### What you will do
Lines below that include "computer" are the answer; copy each one.

══ Data provided ══

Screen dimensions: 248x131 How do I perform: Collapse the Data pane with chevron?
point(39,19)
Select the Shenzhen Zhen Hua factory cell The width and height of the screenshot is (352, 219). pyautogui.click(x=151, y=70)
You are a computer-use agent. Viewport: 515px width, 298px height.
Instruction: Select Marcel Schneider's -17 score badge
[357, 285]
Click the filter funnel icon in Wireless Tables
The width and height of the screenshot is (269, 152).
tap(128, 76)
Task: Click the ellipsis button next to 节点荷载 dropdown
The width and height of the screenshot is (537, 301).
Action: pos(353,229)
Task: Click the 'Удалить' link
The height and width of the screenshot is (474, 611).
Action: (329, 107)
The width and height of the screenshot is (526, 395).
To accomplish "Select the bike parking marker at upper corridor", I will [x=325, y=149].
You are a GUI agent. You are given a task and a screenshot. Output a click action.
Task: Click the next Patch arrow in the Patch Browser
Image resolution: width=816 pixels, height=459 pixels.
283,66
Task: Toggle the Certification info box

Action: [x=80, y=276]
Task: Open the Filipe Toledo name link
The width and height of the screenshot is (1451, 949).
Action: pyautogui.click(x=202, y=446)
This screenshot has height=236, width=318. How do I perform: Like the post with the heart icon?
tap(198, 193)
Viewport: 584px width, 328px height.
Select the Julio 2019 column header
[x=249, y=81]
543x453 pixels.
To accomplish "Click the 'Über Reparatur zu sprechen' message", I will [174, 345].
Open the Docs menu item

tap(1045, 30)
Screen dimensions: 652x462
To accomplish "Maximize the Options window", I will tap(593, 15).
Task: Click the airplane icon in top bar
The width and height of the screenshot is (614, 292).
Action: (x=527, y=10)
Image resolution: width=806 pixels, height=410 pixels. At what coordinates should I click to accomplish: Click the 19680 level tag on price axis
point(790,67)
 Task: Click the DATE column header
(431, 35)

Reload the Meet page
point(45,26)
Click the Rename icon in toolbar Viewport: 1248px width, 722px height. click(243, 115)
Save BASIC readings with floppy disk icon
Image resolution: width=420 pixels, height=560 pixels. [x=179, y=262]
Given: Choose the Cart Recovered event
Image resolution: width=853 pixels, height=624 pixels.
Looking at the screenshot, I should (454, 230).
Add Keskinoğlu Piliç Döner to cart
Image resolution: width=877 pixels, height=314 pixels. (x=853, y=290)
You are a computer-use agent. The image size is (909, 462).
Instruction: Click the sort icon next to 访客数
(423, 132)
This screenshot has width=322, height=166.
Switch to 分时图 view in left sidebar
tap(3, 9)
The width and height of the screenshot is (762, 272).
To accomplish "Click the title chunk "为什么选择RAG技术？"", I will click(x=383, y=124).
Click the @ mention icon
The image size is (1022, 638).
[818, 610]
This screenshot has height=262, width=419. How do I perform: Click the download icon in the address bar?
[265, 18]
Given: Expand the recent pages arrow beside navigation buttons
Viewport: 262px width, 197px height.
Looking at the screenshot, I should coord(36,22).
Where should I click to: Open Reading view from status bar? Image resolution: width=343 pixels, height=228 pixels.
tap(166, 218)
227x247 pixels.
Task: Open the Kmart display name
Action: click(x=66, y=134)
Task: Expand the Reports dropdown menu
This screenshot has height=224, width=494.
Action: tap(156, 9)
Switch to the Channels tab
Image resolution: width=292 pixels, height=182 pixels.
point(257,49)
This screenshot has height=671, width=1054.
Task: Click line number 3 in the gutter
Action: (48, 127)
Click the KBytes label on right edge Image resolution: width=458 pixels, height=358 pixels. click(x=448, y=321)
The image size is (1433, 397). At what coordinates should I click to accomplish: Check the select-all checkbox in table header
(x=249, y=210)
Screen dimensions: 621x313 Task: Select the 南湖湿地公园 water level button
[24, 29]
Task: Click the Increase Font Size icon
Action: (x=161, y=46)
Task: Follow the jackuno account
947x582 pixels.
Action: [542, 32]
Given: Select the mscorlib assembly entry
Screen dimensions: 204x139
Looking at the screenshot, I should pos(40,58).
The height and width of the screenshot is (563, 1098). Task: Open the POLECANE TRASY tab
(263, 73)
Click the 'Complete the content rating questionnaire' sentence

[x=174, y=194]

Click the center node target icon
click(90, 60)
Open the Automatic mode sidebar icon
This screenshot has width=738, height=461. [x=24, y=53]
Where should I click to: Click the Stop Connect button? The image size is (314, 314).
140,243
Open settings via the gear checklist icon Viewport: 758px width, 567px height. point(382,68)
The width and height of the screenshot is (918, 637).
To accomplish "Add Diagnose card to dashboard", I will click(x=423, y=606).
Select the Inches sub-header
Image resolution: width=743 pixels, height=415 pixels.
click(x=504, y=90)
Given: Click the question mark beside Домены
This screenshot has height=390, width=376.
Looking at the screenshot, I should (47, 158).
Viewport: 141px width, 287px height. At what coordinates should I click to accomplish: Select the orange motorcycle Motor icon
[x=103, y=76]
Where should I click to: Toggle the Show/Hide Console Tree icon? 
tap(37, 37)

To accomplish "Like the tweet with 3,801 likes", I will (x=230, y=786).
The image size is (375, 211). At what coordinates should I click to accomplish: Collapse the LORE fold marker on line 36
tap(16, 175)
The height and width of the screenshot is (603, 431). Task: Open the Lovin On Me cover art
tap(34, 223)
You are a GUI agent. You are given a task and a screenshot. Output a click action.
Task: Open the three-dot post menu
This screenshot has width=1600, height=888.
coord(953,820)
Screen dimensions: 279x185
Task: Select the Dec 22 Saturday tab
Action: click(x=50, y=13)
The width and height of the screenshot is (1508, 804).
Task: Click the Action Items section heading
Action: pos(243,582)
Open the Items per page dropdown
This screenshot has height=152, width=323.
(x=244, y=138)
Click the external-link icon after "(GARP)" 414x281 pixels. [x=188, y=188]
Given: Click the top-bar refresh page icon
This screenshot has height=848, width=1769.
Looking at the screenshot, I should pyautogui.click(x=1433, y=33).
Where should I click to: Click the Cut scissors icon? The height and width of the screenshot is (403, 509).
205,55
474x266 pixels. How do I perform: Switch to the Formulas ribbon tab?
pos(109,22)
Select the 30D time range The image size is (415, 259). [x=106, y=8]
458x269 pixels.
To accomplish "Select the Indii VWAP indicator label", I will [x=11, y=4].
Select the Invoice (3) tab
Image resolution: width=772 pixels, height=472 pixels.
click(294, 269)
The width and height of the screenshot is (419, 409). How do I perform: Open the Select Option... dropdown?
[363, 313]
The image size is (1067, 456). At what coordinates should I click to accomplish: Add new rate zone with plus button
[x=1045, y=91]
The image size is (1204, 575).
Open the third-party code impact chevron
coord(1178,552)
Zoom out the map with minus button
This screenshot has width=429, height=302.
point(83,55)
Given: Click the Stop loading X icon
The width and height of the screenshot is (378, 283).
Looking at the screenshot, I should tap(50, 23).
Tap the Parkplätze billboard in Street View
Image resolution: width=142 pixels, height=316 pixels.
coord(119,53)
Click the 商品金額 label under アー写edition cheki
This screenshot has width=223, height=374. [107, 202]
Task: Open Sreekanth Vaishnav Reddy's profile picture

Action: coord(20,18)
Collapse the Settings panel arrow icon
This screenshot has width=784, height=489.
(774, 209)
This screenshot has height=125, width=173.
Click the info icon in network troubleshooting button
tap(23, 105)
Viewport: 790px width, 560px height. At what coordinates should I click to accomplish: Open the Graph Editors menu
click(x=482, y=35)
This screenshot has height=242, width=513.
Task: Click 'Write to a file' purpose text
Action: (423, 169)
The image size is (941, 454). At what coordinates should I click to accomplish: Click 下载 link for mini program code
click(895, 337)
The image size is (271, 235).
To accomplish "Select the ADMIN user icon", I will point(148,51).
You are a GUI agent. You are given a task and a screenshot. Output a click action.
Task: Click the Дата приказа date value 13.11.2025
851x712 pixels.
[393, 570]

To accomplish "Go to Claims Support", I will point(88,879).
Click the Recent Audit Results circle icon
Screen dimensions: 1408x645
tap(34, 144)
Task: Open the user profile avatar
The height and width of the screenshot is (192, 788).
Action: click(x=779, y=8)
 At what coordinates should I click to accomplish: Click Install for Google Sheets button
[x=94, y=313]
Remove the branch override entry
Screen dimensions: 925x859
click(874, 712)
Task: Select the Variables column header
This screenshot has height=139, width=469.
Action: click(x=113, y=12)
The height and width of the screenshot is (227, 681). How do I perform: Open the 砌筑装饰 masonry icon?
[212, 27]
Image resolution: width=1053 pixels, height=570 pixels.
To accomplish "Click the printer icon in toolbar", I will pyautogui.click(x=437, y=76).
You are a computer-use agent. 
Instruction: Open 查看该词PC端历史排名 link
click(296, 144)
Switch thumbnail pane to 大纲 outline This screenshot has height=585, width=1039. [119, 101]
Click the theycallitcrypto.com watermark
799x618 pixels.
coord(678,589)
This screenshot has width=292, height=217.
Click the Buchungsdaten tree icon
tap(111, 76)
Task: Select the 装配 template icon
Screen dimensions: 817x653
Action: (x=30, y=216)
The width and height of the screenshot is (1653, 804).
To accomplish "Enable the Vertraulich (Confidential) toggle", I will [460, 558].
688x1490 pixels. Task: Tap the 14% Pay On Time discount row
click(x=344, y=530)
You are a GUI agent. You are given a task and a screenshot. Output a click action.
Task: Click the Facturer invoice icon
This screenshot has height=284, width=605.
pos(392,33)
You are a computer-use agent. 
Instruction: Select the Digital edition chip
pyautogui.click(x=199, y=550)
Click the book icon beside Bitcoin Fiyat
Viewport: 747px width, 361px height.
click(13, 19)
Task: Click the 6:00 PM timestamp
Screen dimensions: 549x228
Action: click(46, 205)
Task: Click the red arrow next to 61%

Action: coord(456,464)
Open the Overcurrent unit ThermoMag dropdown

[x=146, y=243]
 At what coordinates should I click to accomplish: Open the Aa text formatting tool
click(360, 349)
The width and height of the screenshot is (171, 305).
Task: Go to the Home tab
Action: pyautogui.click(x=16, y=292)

═══

### Answer section
You are a computer-use agent. Viewport: 515px width, 298px height.
You are a computer-use agent. The image size is (909, 462).
You are a computer-use agent. 
You are a computer-use agent. 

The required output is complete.